Why the Rule of Law Matters Now More Than Ever

Event Recap

Examining power, justice, and democratic values

At a time when courts, constitutions, and core democratic values are under increasing pressure, Osgoode Hall Law School convened a public conversation to examine a fundamental question: why the rule of law matters now more than ever.

Hosted by Osgoode and York University, the event brought together judges, lawyers, scholars, students, and policy leaders for a focused discussion on law’s power and capacity in this dramatically challenging moment in history. The conversation featured the Honourable Bob Rae, former Premier of Ontario and Canada’s Ambassador to the United Nations.

Opening the event, Dean Trevor Farrow situated the discussion in a context familiar to many in the room.

“For a long time, the rule of law could feel almost like a given,” Farrow said. “That is no longer the case. Principles we once treated as stable are now very much in play — and in some contexts, directly under threat.
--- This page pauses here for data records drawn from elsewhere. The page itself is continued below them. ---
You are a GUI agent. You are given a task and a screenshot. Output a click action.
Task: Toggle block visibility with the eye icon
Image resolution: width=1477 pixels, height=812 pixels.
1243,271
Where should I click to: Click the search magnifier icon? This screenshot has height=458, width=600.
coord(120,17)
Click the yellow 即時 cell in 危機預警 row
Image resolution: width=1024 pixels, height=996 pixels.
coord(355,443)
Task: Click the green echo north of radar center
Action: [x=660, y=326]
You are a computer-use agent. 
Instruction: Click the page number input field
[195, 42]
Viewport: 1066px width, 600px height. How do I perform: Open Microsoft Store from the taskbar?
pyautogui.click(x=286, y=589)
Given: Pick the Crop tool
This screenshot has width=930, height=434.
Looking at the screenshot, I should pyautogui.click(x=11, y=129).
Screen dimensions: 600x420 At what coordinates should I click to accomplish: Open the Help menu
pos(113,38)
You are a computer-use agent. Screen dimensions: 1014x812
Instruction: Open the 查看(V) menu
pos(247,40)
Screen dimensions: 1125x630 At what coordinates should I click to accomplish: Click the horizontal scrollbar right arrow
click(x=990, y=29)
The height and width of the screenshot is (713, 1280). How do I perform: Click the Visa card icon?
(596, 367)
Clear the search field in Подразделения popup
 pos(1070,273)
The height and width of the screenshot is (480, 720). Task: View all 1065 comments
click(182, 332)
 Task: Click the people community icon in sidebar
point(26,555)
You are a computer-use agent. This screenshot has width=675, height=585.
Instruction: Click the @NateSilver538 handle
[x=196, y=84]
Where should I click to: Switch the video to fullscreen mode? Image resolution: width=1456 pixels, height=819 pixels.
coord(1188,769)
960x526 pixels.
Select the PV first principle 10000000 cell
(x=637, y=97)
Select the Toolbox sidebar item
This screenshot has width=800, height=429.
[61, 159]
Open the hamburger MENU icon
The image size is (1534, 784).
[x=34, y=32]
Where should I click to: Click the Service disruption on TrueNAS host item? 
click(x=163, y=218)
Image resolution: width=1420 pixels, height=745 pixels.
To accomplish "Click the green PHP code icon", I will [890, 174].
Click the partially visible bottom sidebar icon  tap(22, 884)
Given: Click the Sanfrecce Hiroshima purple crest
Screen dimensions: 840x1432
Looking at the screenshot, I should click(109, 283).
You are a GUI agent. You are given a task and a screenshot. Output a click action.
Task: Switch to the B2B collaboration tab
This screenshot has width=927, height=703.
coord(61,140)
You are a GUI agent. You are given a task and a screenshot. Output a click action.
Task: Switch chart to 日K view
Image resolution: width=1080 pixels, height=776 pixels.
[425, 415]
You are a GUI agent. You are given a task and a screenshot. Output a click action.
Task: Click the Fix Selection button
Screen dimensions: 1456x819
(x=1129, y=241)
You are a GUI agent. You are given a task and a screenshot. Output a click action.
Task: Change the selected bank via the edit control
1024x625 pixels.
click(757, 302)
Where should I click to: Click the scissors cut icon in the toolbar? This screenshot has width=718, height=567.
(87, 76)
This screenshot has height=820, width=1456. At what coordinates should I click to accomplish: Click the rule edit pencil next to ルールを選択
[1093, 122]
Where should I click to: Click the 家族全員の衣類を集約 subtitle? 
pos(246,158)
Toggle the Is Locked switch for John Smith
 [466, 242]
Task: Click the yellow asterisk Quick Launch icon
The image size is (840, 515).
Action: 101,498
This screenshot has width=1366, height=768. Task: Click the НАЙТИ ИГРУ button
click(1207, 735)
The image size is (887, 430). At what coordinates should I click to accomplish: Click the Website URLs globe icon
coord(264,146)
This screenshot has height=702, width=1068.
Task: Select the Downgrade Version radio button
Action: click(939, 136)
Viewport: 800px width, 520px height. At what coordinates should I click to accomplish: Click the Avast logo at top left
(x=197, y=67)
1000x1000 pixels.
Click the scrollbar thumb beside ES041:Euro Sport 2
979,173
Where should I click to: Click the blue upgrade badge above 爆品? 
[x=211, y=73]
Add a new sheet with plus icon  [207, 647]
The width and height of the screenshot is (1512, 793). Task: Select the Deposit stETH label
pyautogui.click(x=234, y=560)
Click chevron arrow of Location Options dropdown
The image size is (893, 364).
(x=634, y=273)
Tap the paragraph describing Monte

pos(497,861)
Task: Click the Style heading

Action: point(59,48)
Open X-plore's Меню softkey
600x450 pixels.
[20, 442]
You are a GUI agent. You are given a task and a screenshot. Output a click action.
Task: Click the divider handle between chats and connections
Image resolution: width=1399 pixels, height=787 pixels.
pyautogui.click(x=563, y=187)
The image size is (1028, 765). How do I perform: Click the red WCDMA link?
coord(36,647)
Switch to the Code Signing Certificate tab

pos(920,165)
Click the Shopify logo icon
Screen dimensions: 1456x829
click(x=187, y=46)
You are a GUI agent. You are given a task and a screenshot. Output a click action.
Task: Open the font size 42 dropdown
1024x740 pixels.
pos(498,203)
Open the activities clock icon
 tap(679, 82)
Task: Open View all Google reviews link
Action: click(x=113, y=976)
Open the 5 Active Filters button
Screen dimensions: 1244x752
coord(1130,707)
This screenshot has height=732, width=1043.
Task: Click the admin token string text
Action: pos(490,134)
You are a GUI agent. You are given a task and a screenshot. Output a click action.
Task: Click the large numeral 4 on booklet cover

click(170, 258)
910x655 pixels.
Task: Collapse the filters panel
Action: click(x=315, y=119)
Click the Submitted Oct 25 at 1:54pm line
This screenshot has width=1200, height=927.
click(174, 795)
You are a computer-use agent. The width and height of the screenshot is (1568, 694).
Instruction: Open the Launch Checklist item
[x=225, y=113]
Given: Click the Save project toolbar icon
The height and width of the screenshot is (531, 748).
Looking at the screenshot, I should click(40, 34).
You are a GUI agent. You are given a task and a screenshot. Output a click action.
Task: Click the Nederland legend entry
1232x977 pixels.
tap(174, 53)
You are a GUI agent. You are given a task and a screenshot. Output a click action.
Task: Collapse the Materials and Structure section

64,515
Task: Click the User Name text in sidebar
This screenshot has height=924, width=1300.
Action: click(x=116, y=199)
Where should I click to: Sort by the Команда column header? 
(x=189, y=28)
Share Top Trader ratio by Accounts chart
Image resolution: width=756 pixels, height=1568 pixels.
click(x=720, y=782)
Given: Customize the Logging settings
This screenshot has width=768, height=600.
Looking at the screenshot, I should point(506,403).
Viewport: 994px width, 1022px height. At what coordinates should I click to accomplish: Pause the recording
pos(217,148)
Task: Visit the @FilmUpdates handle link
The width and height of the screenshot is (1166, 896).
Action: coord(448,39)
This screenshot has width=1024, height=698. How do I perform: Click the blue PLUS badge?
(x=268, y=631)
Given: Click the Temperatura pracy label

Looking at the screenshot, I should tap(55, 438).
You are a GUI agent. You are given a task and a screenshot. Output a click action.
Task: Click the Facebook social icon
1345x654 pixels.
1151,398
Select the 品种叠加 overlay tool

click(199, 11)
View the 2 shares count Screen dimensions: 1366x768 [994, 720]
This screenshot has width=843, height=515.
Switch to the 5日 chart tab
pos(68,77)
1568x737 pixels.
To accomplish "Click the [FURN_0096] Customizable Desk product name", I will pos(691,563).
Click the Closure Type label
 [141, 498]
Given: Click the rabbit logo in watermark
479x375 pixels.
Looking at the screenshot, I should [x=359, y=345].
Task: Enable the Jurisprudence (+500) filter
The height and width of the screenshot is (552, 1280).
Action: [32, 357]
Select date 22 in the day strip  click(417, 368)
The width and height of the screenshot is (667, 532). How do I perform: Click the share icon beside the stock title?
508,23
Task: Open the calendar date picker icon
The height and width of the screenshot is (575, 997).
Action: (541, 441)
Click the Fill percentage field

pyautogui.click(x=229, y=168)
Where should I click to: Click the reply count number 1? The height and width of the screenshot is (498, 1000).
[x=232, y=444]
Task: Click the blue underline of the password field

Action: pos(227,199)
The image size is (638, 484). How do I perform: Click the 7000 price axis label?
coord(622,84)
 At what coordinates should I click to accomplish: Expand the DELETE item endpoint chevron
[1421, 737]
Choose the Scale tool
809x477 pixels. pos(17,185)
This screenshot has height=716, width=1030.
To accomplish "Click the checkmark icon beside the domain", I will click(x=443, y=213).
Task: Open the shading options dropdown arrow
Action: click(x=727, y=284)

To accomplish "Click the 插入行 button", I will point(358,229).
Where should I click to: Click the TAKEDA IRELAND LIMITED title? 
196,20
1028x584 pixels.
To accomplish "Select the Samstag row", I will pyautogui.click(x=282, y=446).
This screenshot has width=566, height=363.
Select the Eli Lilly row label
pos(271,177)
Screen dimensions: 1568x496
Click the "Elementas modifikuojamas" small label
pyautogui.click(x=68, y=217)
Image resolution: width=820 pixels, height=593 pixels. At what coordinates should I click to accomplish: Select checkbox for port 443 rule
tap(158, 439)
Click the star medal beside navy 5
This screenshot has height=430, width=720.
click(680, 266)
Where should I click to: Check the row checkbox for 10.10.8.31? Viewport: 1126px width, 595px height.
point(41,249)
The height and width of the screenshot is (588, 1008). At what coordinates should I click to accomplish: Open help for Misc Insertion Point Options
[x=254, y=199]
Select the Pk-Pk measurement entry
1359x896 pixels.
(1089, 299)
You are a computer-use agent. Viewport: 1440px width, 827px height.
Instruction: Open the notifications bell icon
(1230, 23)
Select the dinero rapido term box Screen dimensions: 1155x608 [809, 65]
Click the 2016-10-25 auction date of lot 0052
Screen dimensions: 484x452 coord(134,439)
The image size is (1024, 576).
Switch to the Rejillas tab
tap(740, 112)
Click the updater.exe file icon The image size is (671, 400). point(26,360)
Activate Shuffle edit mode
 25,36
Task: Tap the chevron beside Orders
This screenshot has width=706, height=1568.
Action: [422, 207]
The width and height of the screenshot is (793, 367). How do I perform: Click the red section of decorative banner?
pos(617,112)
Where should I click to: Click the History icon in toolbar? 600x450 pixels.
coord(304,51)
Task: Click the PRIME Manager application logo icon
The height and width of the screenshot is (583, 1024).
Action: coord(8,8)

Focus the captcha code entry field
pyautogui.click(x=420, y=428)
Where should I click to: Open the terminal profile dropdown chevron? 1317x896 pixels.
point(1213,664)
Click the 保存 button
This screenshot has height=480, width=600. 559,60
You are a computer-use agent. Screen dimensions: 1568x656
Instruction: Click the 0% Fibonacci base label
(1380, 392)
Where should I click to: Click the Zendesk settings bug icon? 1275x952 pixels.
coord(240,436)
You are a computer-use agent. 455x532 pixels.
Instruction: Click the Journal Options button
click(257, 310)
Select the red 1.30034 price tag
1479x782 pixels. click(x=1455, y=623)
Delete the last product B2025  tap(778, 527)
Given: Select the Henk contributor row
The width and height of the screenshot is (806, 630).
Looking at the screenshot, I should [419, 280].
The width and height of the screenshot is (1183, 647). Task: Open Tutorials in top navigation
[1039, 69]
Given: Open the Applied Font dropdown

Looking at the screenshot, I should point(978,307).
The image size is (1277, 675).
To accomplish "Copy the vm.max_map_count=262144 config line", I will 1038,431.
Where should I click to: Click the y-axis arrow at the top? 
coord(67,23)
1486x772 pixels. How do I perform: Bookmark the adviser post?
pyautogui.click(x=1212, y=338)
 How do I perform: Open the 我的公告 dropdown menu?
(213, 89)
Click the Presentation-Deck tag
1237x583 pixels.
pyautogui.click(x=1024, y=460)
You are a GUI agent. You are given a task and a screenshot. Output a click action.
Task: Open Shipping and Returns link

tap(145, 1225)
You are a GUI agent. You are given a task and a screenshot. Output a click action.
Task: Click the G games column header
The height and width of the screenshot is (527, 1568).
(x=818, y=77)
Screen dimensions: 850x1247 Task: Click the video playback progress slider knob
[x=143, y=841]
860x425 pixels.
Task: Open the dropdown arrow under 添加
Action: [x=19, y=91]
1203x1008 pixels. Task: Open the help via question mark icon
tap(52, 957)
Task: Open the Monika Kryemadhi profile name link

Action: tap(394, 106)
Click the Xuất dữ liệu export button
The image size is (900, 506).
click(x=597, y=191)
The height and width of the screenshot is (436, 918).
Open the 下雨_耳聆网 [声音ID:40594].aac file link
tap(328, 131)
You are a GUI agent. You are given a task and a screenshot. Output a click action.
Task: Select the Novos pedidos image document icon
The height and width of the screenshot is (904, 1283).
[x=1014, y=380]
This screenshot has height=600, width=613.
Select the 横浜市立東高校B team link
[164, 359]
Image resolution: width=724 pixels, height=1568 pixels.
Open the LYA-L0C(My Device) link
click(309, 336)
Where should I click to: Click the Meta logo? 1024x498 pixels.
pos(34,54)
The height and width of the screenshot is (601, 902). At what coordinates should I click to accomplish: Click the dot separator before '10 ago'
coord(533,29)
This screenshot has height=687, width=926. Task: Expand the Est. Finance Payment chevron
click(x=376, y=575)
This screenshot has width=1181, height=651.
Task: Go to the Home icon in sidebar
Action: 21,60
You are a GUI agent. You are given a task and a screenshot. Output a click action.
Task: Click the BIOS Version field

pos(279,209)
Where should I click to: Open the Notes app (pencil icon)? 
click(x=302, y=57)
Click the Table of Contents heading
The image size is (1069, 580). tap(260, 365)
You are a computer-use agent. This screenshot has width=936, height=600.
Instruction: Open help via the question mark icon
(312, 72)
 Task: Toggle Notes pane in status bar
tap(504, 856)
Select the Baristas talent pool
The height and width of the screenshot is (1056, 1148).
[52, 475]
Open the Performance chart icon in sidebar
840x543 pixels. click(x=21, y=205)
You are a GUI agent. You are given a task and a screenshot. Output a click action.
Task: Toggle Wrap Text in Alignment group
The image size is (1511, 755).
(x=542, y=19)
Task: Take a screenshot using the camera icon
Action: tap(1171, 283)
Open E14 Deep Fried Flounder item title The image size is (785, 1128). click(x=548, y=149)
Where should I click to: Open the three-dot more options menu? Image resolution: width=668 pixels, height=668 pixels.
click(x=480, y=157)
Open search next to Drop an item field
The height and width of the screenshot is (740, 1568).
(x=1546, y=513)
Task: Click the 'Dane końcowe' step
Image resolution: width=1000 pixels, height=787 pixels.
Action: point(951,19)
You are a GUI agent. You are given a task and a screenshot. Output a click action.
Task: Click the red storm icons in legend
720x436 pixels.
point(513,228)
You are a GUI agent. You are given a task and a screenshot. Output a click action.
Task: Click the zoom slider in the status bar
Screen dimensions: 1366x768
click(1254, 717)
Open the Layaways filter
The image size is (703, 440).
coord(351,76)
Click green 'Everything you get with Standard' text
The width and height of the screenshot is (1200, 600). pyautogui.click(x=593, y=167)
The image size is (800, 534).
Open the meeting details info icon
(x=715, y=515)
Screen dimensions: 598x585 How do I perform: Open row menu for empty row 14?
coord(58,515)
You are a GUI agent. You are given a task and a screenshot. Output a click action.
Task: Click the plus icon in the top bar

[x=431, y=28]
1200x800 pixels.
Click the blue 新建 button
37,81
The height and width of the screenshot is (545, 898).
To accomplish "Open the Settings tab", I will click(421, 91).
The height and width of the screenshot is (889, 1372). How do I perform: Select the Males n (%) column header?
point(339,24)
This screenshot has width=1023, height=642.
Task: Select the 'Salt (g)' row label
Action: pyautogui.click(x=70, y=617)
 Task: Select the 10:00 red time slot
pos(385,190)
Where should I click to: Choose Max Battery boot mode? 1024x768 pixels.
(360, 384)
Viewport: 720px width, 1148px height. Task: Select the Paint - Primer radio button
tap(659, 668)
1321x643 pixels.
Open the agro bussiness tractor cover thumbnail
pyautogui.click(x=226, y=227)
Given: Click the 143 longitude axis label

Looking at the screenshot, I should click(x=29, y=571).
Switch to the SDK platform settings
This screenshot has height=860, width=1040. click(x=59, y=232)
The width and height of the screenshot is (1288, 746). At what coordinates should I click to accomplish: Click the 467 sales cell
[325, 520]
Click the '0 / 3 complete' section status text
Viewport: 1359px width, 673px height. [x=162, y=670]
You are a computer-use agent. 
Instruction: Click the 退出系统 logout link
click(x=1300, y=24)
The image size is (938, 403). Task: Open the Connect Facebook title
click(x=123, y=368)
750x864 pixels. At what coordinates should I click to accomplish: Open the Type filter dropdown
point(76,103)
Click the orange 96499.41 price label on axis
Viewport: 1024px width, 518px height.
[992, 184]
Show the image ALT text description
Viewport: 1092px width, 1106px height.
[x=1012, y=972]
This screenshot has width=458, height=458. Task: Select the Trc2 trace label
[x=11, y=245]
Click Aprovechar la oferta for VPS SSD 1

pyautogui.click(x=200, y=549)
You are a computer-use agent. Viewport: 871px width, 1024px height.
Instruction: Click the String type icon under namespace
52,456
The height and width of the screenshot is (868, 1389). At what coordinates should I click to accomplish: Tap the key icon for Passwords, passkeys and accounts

Our commitment to robust rule of law values has never been more important.”

Law, Power, and the Will to Obey

In his lecture, Why the Rule of Law Matters Now More Than Ever, Rae framed the rule of law not as an abstract constitutional ideal, but as a fragile practice that depends on political will and public commitment.

Invoking Blaise Pascal’s warning that “justice without force is powerless, and force without justice is tyranny,” Rae traced the enduring tension between law and power — and the consequences when that tension collapses.

He opened with reference to Worcester v. Georgia (1832), in which the United States Supreme Court affirmed the sovereignty of the Cherokee Nation, only to see President Andrew Jackson refuse to respect the decision. The result — the Trail of Tears — illustrates a core reality of constitutional systems: courts articulate legal principle but rely on those who wield power to enforce it.

“The rule of law,” Rae observed, “exists only where those who hold power accept being bound by it.”

Canada’s Experience: Law as Both Instrument and Remedy

Rae then turned to Canada’s legal history, cautioning against any assumption that the rule of law has always functioned as a guarantor of justice.

Residential schools, the Indian Act, and the denial of Indigenous self-government were all carried out through lawful state authority. Reconciliation, he emphasized, flows not from charity but from constitutional obligation — often shaped through decades of challenging litigation.

Section 35 of the Constitution Act, 1982, and the jurisprudence that has followed reflect a legal order forced to confront its own failures. The evolution of Indigenous rights underscores that legality and justice are not interchangeable, and that the rule of law must ultimately be evaluated by the values it embeds.

Judicial Independence Under Strain

Rae also addressed contemporary pressures on judicial independence.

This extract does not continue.